Energias Urbanas Radicais. Assim titulou António Cerveira Pinto uma mostra de 11 ilustradores portugueses realizada na Central Tejo em novembro de 1994. Encomenda do Clube Português de Artes e Ideias, fora da programação normal da sua Bienal de Jovens Criadores da Europa, a Bienal Off tomava o pulso a uma parte substancial da moderna ilustração portuguesa, que interpretava as inquietações da cultura urbana, a desilusão pós-abril, e a emergência dos subúrbios como força regeneradora da cidade. A agressividade dos temas e do registo gráfico, muito evidentes em Silvares, Fonte Santa, Pousada, Amaral e Lázaro, davam o tom e justificavam amplamente o título, afirmando uma geração emergente de artistas gráficos e plásticos, de que Cerveira Pinto era comentarista atento. A extrema densidade ou originalidade dos materiais de registo neste conjunto de artistas era também opção clara, deixando de fora outra parte significativa da ilustração portuguesa, então em voga, inspirada na linha clara da banda desenhada franco-belga.

Uma grande parte das ilustrações da Bienal (Pena, Fonte Santa, Amaral, Leal e Rocha) eram originárias d’ O Independente, confirmando a importância deste jornal na ilustração editorial da década de noventa. Um papel surpreendente, dada a sua orientação política.
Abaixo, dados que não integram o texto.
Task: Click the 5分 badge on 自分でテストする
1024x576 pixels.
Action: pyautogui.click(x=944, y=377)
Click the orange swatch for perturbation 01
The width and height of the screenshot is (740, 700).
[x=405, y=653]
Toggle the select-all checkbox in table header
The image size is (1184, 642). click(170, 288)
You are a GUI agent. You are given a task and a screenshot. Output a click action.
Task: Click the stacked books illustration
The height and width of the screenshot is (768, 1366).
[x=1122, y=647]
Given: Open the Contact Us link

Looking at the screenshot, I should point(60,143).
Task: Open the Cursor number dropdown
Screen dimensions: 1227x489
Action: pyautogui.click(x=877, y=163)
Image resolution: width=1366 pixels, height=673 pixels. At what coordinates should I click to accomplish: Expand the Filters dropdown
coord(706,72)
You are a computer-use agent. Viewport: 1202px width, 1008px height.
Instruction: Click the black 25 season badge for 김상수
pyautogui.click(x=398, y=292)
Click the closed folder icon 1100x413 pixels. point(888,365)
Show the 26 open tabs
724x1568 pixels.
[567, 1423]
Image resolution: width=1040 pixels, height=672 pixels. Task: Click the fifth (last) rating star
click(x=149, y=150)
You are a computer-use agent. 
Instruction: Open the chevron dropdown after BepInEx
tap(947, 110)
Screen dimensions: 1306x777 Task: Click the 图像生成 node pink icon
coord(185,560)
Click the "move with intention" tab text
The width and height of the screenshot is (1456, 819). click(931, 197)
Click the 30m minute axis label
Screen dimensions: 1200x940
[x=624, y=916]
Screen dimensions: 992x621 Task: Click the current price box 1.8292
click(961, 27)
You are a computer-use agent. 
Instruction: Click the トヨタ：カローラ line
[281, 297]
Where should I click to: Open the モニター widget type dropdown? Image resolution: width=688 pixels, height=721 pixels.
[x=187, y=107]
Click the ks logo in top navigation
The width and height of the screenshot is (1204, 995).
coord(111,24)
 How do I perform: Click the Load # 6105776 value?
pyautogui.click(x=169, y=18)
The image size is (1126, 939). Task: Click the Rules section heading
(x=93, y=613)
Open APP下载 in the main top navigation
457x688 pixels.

António Farinha, António Marques, Gonçalo Pena, João Fonte Santa, José Eduardo Rocha, Luís Lázaro, Paulo Leal, Pedro Amaral, Pedro Cavalheiro, Pedro Pousada e Rui Silvares davam corpo à exposição, subtitulada Cinzeiros de Baixa Pressão, e complementada ainda por vídeos de animação de Alice Geirinhas, António Rocha, Isabel Aboim e José Miguel Ribeiro. O Comissariado de Cerveira Pinto teve assessoria de Marta Anjos, João Paulo Feliciano e Jorge Silva. A Off foi ainda pretexto para uma última edição especial do Joe Índio, fanzine em formato A8, editado por Alice Geirinhas e Fonte Santa. Este último assinou também o cartaz da Bienal.